Six nights a week you could find me at Steerhouse Steakhouse where I catered to John Q. Public’s voracious need for half-cooked meat. My existence was pretty much terrible, I stayed lonely, and I was always broke. How could this be? Allow me to rant it out for you:
What people don’t realize about the outstanding citizens in my line of work is that most of us don’t get regular paychecks. The company gives us a barely-enough hourly stipend to cover what Uncle Sam demands. So, if I am going to eat, fix my little brown beater of a car, or help keep the lights on at home, then it’s going to come from that all important gratuity.
I bust my overworked-bum to see it hit around twenty percent of a check total. I’m lucky if I get fifteen.
For my little tips I smile when I’d rather tell someone to piss off, and I run around like a headless chicken as five different tables all need ten different things at the exact same time. It’s amazing how oblivious people are. Every table can be filled to capacity, the waiting area will be overflowing, and in fact, there will be children literally hanging from windows sills as people wait up to two hours to come have me bring them some kind of magical-meat that apparently cannot be found at the local food-mart. When did cooking become a lost art? Here’s the kicker, every table wants their meal as quickly as possible. They all demand that my service be to them first, everyone else in the restaurant be damned.

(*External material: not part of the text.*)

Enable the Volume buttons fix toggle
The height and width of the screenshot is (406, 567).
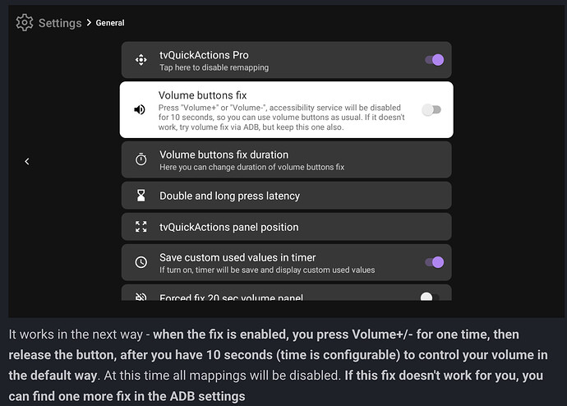[431, 109]
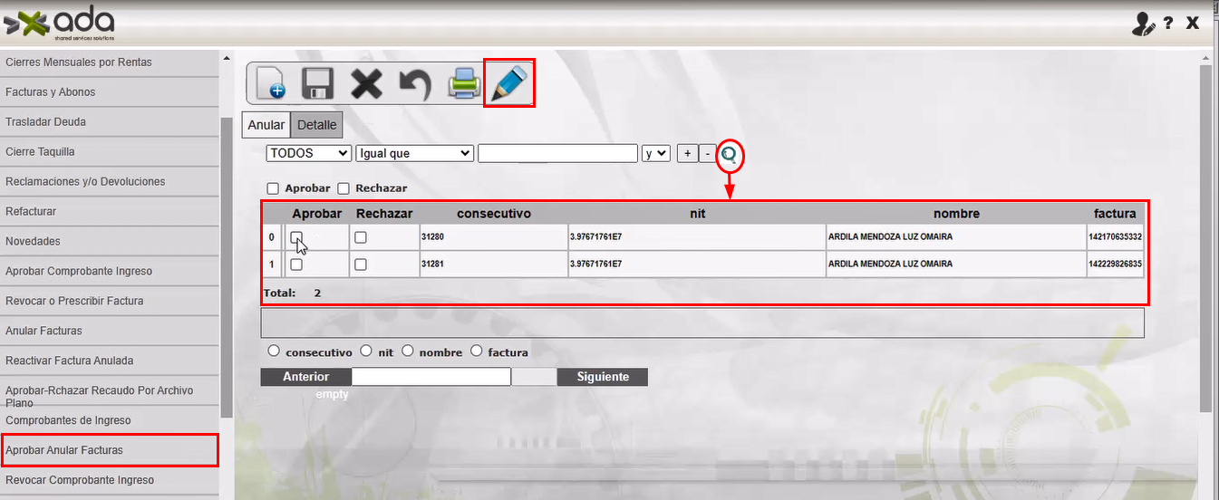
Task: Click the new document icon in toolbar
Action: (271, 83)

It’s a glamorous life. Let me tell you. Everything you own starts to reek of restaurant. And it’s not that romantic woodsy smell one gets after grilling some steaks on the barby. It’s an offensive odor likened to some forms of sewer sludge. This post-work funk separates you from the rest of the civilized world. -A world who, after using you as their food-bitch, forgets your name.
When you’re a restaurant server, people treat you as if you’re some kind of drop out. They assume you spend your days cooking meth and living off welfare when you’re not expecting “charity” (AKA the tip) after lavishing, what is essentially, a luxury service. I admit, there are plenty of us servers who do abuse drugs, stay drunk at most hours of the day, and treat each baby as a new tax or child support check, but I’ve got some banker, lawyer, and doctor stories that will make you shake your head and weep for the species as well. I’m just thankful I was taught to be responsible. Dad raised me right.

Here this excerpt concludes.